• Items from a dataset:
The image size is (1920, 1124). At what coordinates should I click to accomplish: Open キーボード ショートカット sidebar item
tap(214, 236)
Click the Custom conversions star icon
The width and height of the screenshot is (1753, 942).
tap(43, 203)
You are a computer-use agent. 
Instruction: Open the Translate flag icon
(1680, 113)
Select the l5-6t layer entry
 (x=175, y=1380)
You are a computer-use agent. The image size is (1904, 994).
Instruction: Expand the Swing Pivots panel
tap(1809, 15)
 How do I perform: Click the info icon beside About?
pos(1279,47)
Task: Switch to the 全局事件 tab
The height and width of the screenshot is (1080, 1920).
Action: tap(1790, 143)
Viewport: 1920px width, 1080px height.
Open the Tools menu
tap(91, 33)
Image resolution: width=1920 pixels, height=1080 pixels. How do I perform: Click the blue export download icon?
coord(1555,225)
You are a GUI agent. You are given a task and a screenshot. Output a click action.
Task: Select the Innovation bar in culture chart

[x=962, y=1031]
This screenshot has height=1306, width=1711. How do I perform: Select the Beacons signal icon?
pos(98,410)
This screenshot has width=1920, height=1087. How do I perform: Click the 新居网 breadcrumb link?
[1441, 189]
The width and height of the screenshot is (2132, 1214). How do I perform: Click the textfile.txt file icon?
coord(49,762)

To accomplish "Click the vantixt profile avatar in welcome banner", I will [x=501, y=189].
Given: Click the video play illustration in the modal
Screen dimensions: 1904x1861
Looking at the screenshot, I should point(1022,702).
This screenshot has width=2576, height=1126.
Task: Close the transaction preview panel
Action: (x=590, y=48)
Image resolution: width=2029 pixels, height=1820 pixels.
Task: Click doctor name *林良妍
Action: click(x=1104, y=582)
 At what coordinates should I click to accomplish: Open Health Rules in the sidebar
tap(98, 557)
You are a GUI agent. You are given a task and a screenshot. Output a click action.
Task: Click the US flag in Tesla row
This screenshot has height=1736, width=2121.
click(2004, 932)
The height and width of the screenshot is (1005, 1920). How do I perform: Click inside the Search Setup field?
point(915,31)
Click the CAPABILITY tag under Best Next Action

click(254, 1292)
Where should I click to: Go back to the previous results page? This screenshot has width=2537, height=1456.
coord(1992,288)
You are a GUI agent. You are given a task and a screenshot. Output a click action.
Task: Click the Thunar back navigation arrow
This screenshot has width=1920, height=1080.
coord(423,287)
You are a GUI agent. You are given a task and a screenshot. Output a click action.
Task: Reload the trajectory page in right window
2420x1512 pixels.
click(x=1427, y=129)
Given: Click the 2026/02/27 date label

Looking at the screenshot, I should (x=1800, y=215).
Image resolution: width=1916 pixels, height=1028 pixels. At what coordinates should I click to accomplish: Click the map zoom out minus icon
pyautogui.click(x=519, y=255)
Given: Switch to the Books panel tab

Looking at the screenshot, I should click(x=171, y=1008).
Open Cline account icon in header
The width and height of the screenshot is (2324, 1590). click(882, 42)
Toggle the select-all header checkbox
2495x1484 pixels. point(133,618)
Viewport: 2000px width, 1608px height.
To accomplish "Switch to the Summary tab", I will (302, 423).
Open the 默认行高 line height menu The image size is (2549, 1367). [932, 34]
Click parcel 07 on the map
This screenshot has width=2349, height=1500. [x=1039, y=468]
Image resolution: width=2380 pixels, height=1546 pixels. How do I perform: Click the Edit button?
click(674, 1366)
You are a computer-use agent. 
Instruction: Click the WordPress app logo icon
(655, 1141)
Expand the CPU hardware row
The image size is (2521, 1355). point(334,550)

• PROBLEM: Each line of the data above that contains the string "Viewport" should be counted; give only the total.

• COMPLETED TASK: 2